**What the exercise asks**
Search the records for the word "dropdown" and pick out every line that has it.

**Material to process**
• • • • • • •
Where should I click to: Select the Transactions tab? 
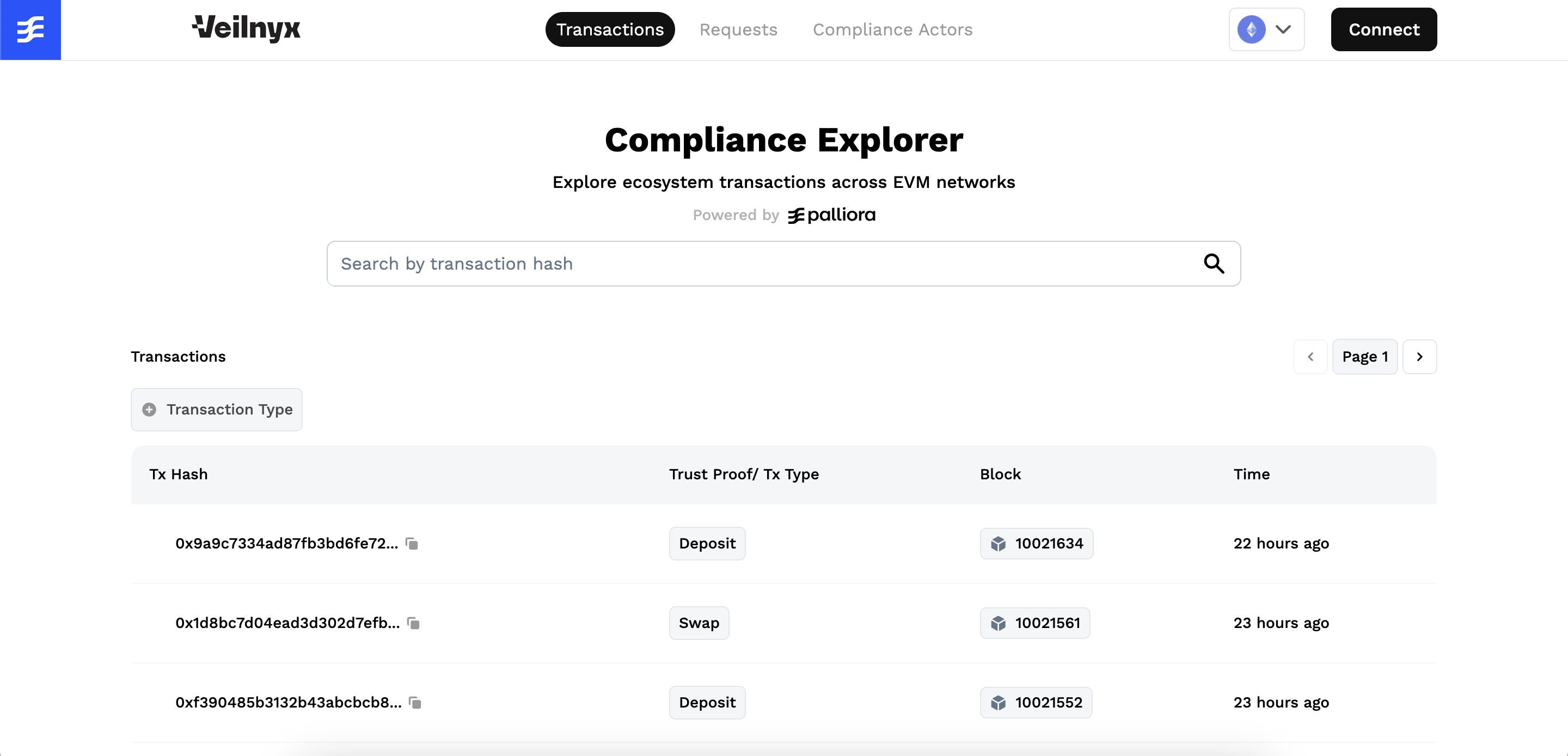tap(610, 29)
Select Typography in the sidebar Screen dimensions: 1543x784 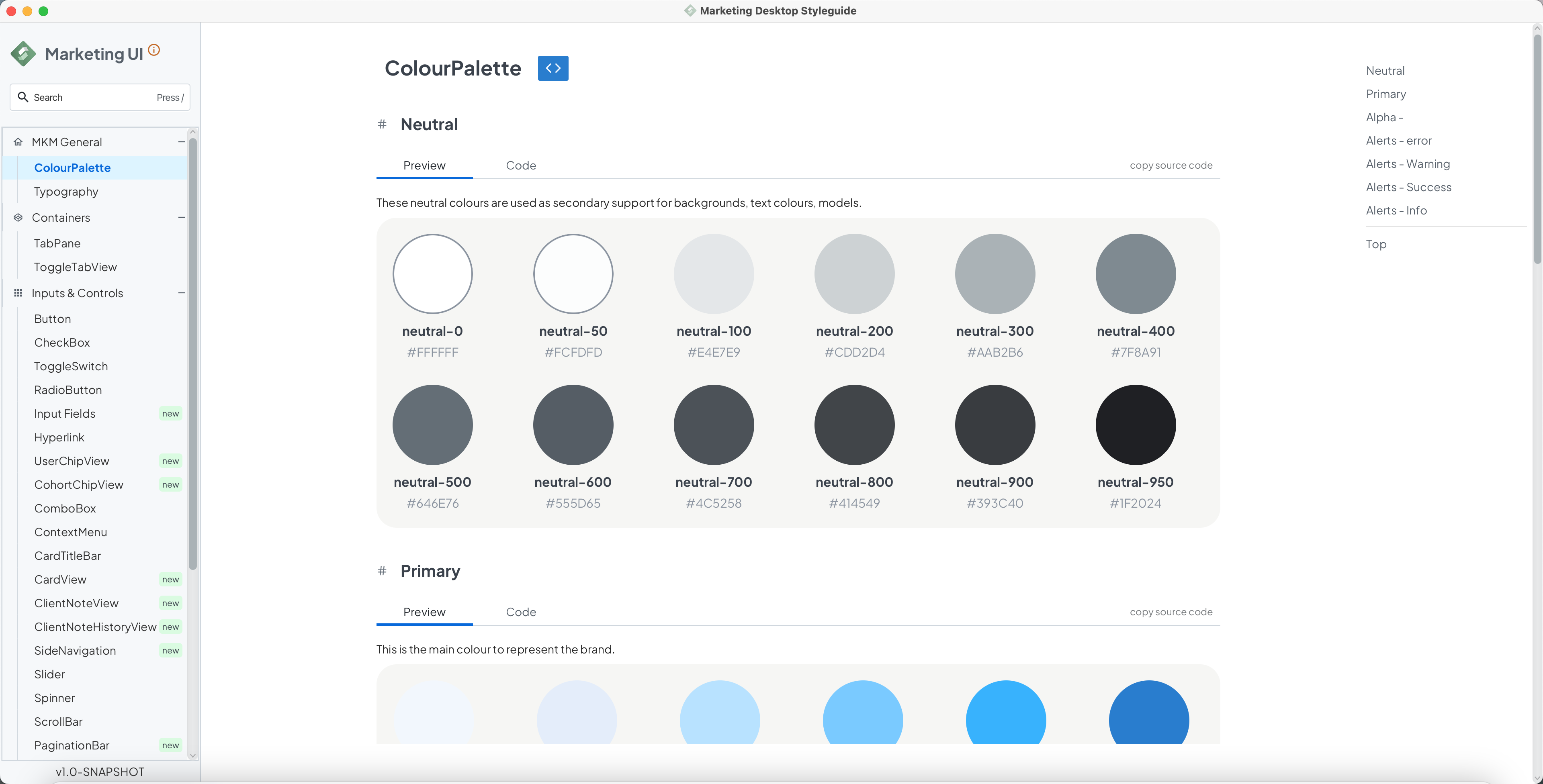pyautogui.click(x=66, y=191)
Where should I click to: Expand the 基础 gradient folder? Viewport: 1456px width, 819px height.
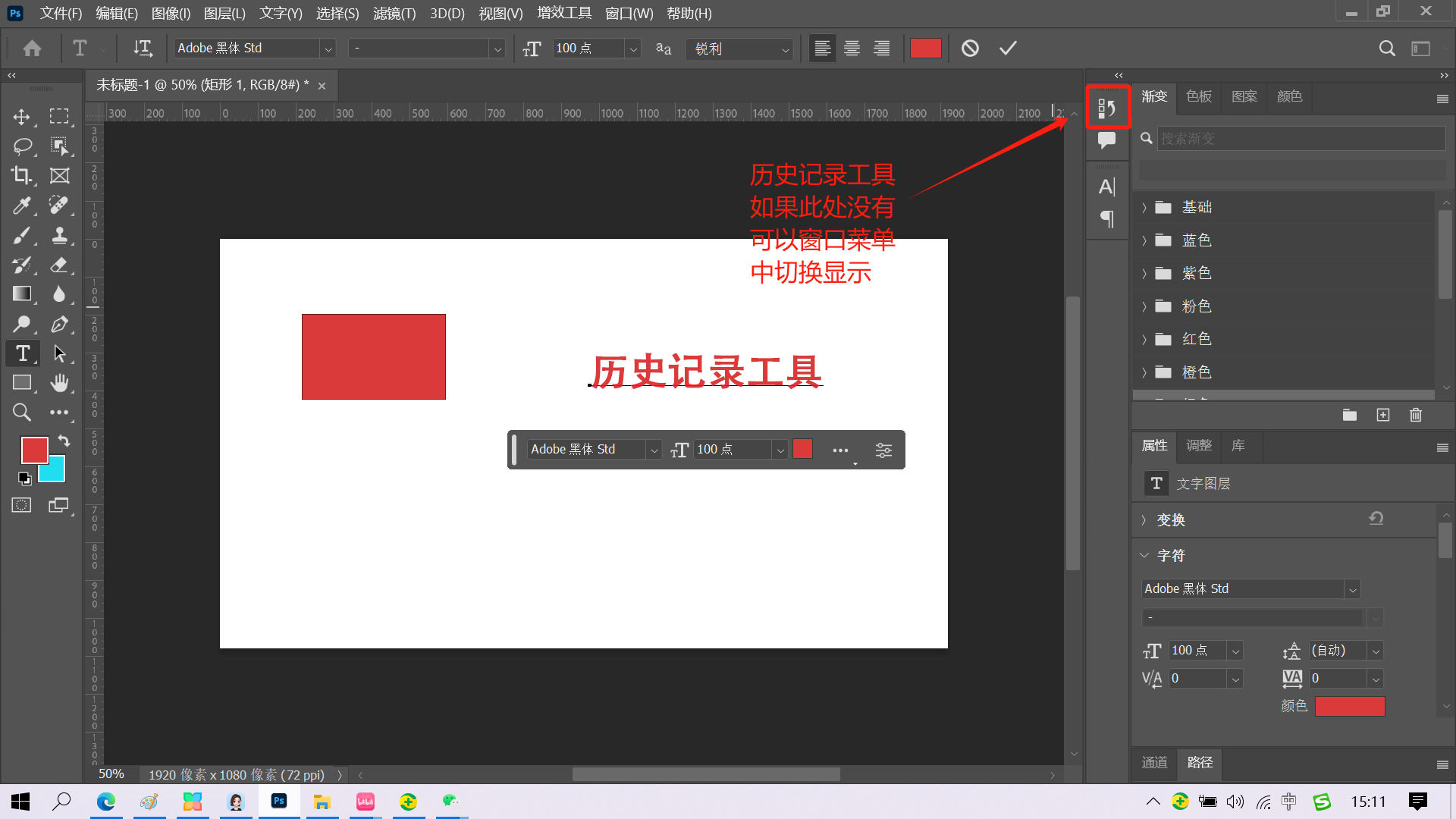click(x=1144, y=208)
• • • • • • •
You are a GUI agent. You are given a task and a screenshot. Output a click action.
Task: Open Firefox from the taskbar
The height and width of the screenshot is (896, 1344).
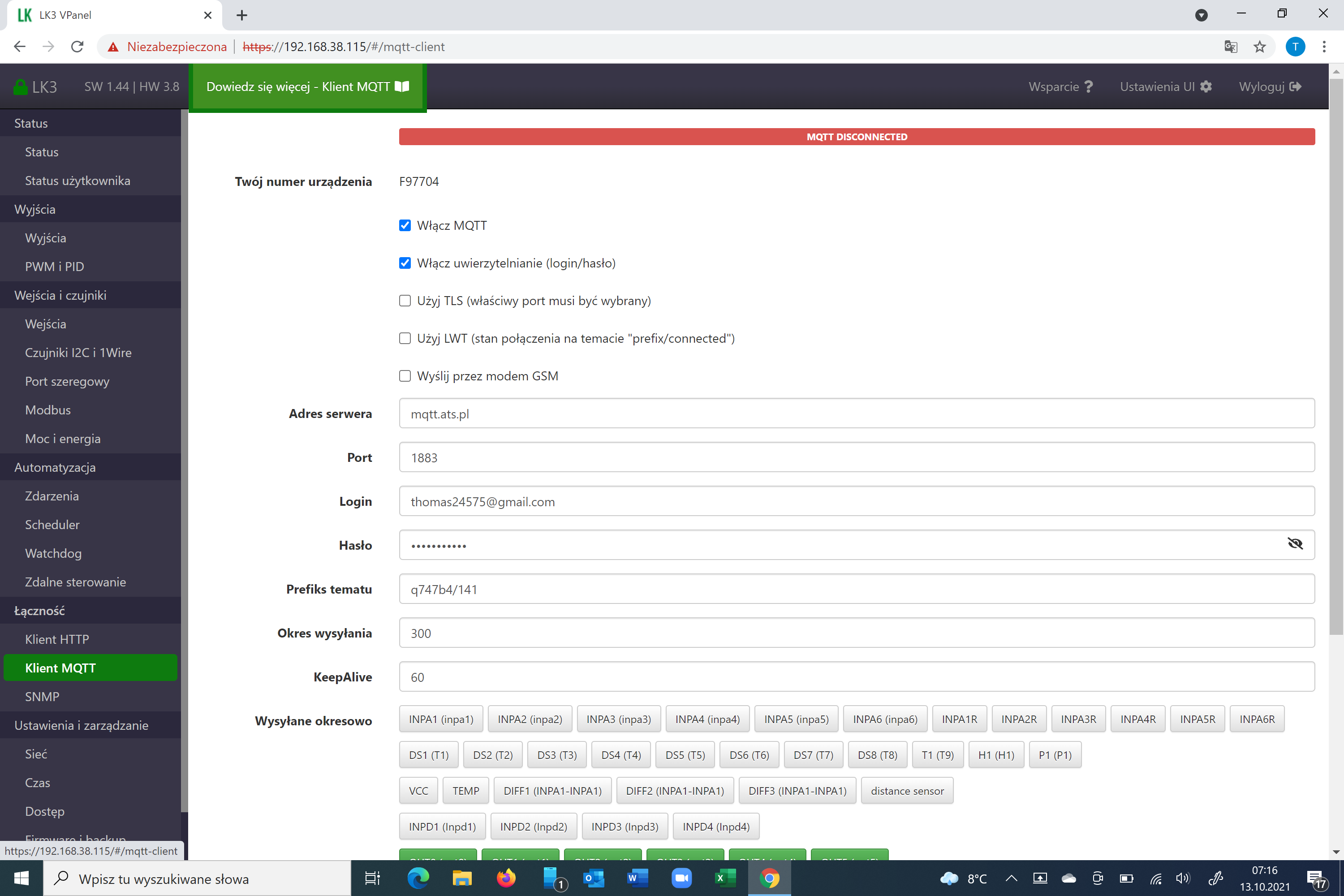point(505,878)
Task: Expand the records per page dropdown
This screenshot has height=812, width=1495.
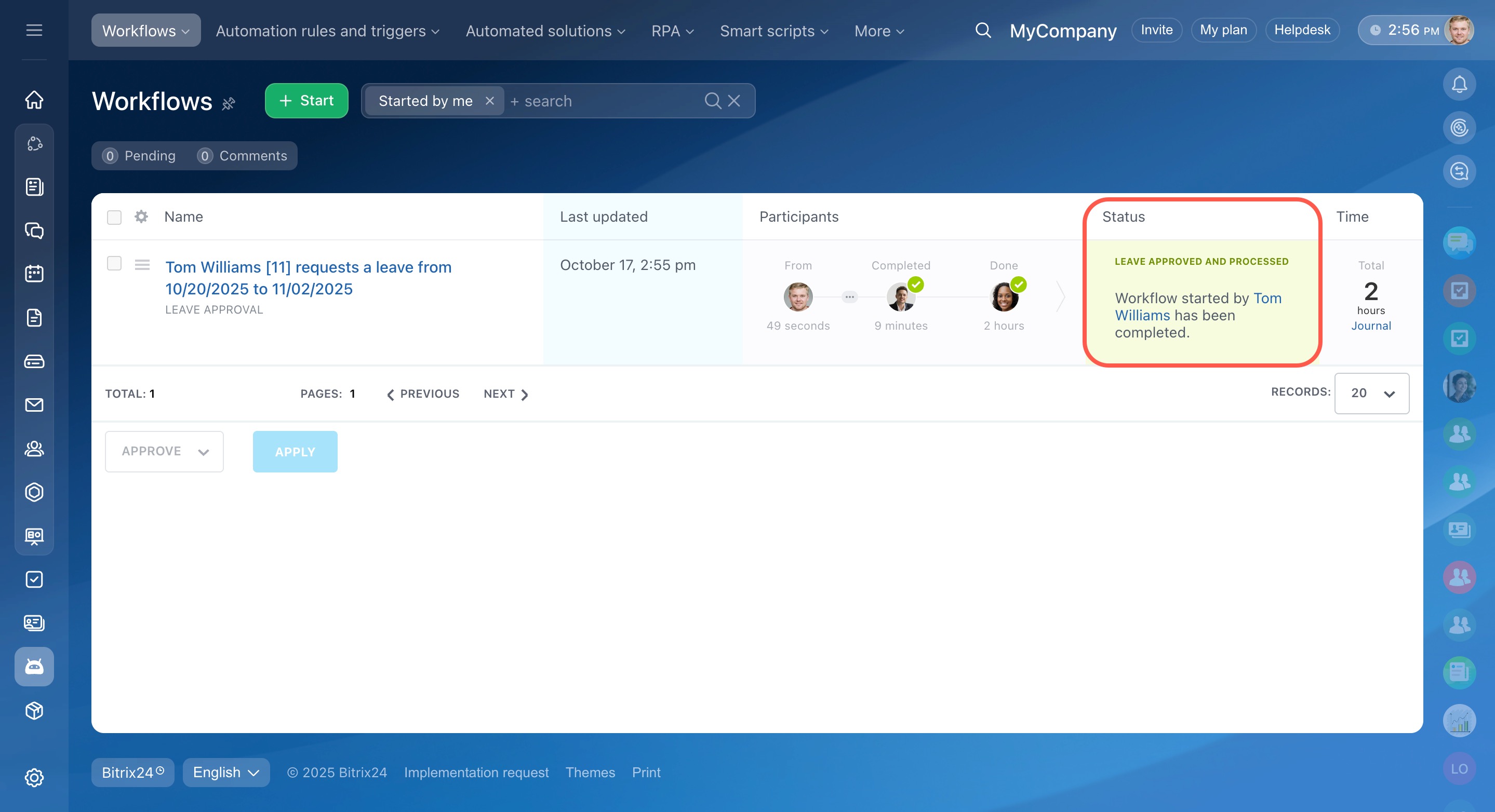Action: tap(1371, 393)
• • • • • • •
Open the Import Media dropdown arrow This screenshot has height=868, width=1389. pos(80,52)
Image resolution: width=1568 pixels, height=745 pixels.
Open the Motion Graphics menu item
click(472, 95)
• • • • • • •
**Written solution**
Task: Expand the records per page dropdown
Open the Import Media dropdown arrow This screenshot has height=868, width=1389. pos(80,52)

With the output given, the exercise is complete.